One of the attackers is believed to have blown himself up and three dead bodies were found, the minister said. He said the group had used two ladders, under the cover of darkness, to climb over the wall into the base late Sunday.

In a bizarre analogy, Malik compared the attackers to characters from a Star Wars film, dressed in Western clothes.

“They were wearing black clothes like in Star Wars movies, (one) with (a) suicide vest. They had small beards and two of them were between 20-22 years old while the third who blew himself up was about 25.”

A spokesman for the Pakistani Taliban, who have stepped up attacks to avenge the May 2 death of bin Laden, said they had dispatched 15 to 20 suicide bombers equipped to fight for a week.

“We had already warned after Osama's martyrdom that we will carry out even bigger attacks,” Taliban spokesman Ehsanullah Ehsan told AFP by telephone from an undisclosed location.

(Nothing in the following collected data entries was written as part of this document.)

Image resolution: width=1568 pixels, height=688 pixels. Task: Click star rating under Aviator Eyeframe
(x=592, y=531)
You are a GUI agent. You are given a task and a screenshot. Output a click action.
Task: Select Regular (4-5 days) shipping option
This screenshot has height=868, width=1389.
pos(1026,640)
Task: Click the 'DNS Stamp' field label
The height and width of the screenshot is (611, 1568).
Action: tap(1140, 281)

Bin Laden was killed by US commandos in a garrison town north of Islamabad, in a raid that humiliated Pakistan's security establishment. The militants' attack deep inside Karachi underlined the military's vulnerability.

An AFP reporter heard blasts and intermittent barrages of gunfire on Monday, and helicopters flying overhead. Dozens of ambulances queued outside the base, which is about a few kilometres from Karachi's international airport.

Malik said 10 security personnel were killed, including one navy officer, three navy firemen, three navy commandos, a sailor and two paramilitary soldiers, and 15 others wounded.

“They have destroyed two P-3C Orion aircraft,” said Navy spokesman Commander Salman Ali. The attack was also likely to raise further concerns about the safety of Pakistan's nuclear weapons, which reportedly number more than 100.

The New York Times said that a mere 24 kilometres away from PNS Mehran, Pakistan was believed to keep a large depot for nuclear weapons that can be delivered from the air.

Malik refused to acknowledge any security lapse, saying the “rapid”response had prevented bigger losses and adding that a security alert had been ordered across the country in large cities to guard against future attacks.

Soon after the operation was over in Karachi a bomb blast damaged a bridge on the main highway linking the capital Islamabad to the northwestern city of Peshawar, but caused no casualties, police officer Quresh Khan told AFP.

In October 2009, Taliban militants besieged the army headquarters in the garrison city of Rawalpindi for two days, killing 22 people and raising serious questions over why it took the military so long to put down the assault.

Karachi is Pakistan's financial capital and the assault was the fourth on the navy in a month. Three bombings in late April killed nine people.

Despite anger in Pakistan over bin Laden's killing, US President Barack Obama told the BBC he was ready to order a similar mission if another high-value target was discovered in Pakistan, or anywhere else.